Looking for Archivematica the software project? see: archivematica.org

archivemati.ca

archivemati.ca header image 1

Information as an Object

February 5th, 2007 · 2 Comments · PhD Research, Terms & Definitions

Last week I wrote a post that looked in more detail at the concept of information as a way to help define archival materials. I am going through this process of definitions and explanations to help establish the scope and context for my PhD research on archives access systems. These software-intensive systems provide online users with contextual information about collections of archival materials, allow them to search and browse for archival materials, learn more about their context of creation, management and use, identify their storage location, and request their retrieval.

The key characteristic of archival materials is that they preserve information for future use. As discussed in the previous post, information is a set of related signals, symbols or patterns that communicate a message which is received with the requisite contextual knowledge to decode and understand it.

In order for archival materials to preserve information for future use, the message that communicates the information must be recorded so that at some point in the future it may be retrieved and re-communicated or re-experienced. This requires that the message transmission is captured and converted into an object that can be carried forward through space and time. This brings us to the concept of an information object. An information object is an entity that contains the content of a message and has the required structure and context to allow that message to be decoded and understood.

**DATA**
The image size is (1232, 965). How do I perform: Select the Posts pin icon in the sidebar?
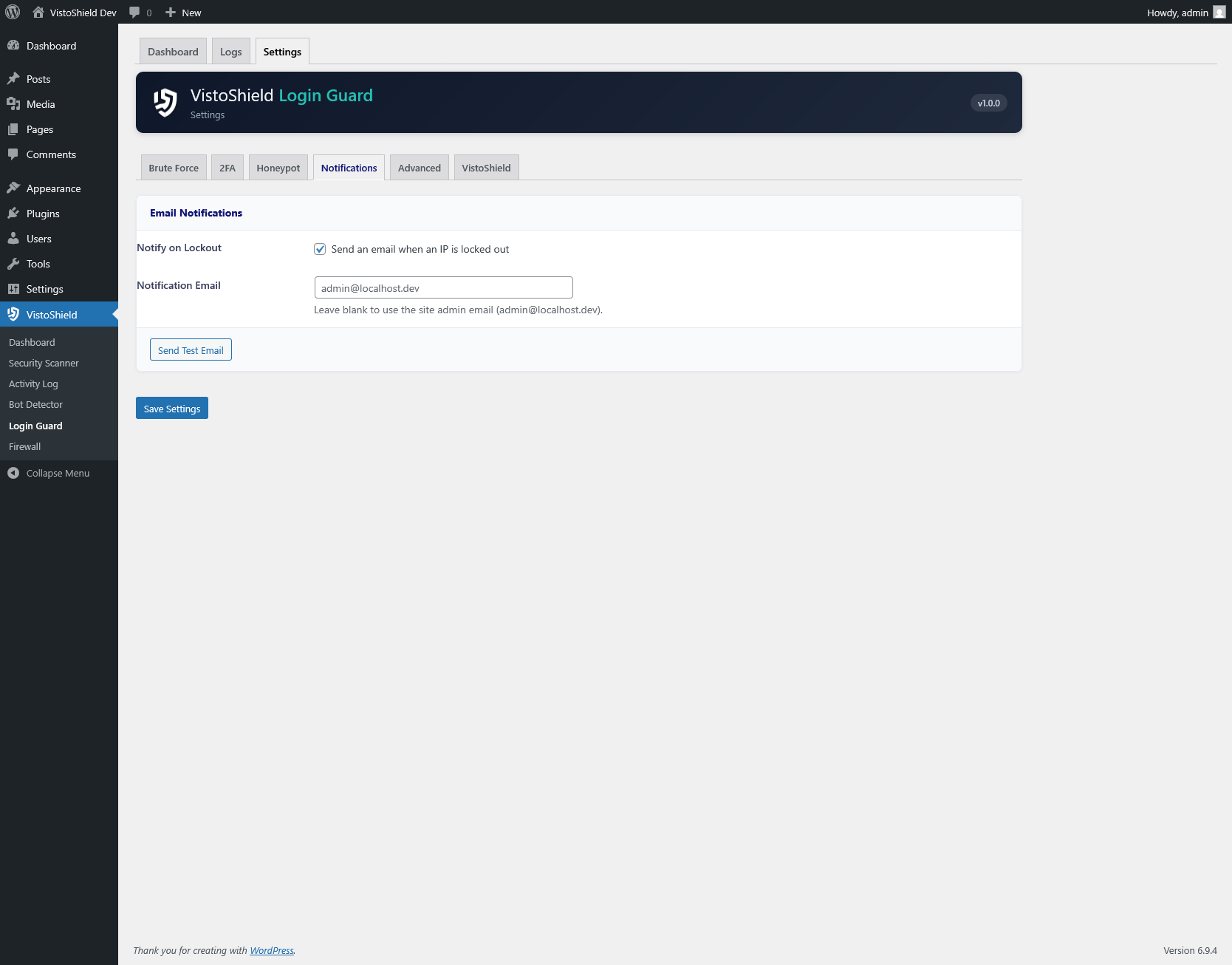coord(14,78)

**TASK INSTRUCTIONS**
Say yes or no to whether each statement agrees with the post on information as an object, and quote the words of the post that decide it. 1. The post is dated in 2007. 2. Archives access systems let online users request the retrieval of archival materials. 3. An information object holds the content of a message but lacks the structure and context needed to decode it. The listing has no connection to the post on information as an object.

**ANSWER TO THIS TASK**
1. Yes: "February 5th, 2007"
2. Yes: "and request their retrieval"
3. No: "An information object is an entity that contains the content of a message and has the required structure and context to allow that message to be decoded and understood."